Role of noradrenergic functions in the modification of naloxone-precipitated withdrawal jumping in morphine-dependent mice by diabetes.

The role of noradrenergic functions in the modulation of naloxone-precipitated withdrawal jumping in morphine-dependent mice by diabetes were examined. Both diabetic and non-diabetic mice were chronically treated with morphine (8 - 45 mg/kg, s.c.) for 5 days. During this treatment, neither diabetic nor non-diabetic mice showed any signs of toxicity. After morphine treatment, withdrawal was precipitated by injection of naloxone (0.3 mg/kg, s.c.). The number of naloxone-precipitated withdrawal jumps within 5 min after injection of naloxone was significantly less in morphine-dependent diabetic mice than in morphine-dependent non-diabetic mice. However, there was no significant difference in the number of naloxone-precipitated withdrawal jumps from 5 to 15 min after injection of naloxone between diabetic and non-diabetic mice.
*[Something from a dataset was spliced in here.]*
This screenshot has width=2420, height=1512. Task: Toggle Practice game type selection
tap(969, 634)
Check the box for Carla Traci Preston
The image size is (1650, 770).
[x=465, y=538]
The turnover rate of noradrenaline in the frontal cortex in morphine-dependent non-diabetic mice, but not in morphine-dependent diabetic mice, was significantly increased 5 min after administration of naloxone. These results suggest that the functional changes in central noradrenergic systems may be involved in the reduction of naloxone-precipitated jumping in morphine-dependent diabetic mice.